Tighter credit slows service sector in October

LONDON (Reuters) - Tougher credit conditions and falling confidence slammed the brakes on the service sector last month, with growth slowing to its weakest rate in more than four years, a survey showed on Monday.

However, there was no let-up in inflationary pressures, suggesting the Bank of England may be reluctant to deliver a growth-boosting interest rate cut at its policy meeting this week.

The Chartered Institute of Purchasing and Supply/NTC activity index — covering businesses ranging from hotels to financial services — slid to 53.1 in October from 56.7 the previous month.

This was well below forecasts for 56.1 and took the index to its lowest level since May 2003.

The figures, released at the same time as data showing an unexpected fall in factory output in September, pushed sterling lower on the foreign exchanges as investors bet lower interest rates were only a matter of time.

There was a particularly marked slowdown in the financial sector, suggesting the near-collapse of mortgage lender Northern Rock NRK.L in September and worries over the housing market were making lenders more cautious.

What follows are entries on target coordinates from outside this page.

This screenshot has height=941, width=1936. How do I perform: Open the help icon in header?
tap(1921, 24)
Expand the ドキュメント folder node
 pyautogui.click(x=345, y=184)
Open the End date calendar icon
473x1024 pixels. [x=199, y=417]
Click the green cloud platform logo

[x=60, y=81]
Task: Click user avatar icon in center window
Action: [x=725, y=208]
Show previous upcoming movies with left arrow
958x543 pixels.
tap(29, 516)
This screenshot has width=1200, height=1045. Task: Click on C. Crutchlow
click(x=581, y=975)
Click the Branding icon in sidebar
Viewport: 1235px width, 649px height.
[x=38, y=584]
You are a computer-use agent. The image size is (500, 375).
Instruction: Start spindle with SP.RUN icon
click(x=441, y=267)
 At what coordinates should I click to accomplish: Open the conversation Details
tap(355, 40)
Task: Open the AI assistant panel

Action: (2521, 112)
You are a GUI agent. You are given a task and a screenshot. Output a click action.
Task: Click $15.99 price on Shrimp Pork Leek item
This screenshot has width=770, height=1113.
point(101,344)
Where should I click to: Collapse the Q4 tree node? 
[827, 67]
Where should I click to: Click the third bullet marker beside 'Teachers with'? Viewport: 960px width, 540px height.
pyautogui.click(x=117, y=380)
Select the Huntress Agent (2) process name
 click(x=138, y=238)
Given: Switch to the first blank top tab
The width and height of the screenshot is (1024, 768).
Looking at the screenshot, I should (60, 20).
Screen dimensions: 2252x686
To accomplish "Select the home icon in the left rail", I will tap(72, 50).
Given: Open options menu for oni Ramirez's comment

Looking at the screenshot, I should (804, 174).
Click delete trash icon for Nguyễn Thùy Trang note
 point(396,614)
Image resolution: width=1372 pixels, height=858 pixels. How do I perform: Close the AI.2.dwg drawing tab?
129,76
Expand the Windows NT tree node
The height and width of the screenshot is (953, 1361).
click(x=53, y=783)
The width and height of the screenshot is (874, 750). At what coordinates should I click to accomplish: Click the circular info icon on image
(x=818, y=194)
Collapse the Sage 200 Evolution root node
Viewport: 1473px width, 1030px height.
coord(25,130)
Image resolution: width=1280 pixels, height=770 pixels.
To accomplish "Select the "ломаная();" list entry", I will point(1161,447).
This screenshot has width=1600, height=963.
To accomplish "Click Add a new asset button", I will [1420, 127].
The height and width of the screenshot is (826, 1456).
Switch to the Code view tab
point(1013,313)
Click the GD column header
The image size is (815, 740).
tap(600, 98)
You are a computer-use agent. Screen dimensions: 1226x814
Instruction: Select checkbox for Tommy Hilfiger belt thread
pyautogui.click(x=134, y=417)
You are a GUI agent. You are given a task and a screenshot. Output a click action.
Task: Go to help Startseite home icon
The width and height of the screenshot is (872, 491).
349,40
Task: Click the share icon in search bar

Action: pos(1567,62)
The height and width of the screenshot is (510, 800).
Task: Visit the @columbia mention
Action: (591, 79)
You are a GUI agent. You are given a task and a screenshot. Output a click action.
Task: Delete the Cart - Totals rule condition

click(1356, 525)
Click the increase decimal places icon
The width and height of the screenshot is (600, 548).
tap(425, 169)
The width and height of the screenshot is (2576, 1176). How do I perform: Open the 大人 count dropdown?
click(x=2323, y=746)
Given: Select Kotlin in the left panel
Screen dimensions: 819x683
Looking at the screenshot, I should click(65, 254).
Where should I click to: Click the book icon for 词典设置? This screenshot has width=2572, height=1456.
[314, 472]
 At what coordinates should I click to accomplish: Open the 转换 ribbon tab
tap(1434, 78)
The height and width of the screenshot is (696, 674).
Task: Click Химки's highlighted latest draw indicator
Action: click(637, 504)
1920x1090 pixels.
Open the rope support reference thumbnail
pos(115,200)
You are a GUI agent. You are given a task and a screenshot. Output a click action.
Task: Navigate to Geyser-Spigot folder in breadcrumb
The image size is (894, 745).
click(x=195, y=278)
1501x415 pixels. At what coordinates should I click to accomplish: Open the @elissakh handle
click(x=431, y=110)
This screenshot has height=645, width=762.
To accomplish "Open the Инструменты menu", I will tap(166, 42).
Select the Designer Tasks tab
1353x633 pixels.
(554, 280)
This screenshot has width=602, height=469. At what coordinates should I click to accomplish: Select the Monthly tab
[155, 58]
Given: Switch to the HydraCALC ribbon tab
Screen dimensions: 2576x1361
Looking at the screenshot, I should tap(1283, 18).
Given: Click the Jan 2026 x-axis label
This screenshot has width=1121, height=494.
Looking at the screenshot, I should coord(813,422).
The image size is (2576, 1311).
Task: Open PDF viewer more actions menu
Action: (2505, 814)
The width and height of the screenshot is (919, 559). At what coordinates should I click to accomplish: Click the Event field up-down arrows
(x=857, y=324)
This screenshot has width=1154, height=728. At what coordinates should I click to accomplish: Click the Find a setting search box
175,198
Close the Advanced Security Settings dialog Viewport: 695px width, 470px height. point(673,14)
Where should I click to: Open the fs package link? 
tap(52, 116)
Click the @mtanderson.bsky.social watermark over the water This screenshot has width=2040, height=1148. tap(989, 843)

“Given the UK economy’s exposure to financial services, it was perhaps remarkable given the recent financial shock that we hadn’t seen clearer signs of weakness in the PMI services index already,” said George Buckley, chief UK economist at Deutsche Bank.

“Whether this is enough to sway the Bank to cut rates this Thursday is another matter.”

OUTLOOK FRAGILE

Expectations for future business fell to the lowest level in more than a year, while inflation pressures remained strong.

The prices charged index rose to its highest level in seven months and input prices also rose, reflecting higher wages and rising energy costs.

Paul Smith, economist at NTC, said the combination of slowing growth and rising price pressures was likely to keep Bank of England policymakers in wait-and-see mode this week.

“On the activity and new business figures alone, the survey provides support to those looking for a cut in interest rates but, in line with Bank of England concerns, inflationary pressures continue to linger,” he said.

Bank chief economist Charles Bean said last week that the Bank could not afford to lower its guard against inflation even if recent credit market turbulence had softened the growth outlook.

He noted import prices were no longer bearing down on inflation and firms were finding it easier to make higher prices stick.

A Reuters poll of economists shows a 25 percent chance of a rate cut on Thursday. Most economists reckon interest rates will stay on hold at 5.75 percent until early next year.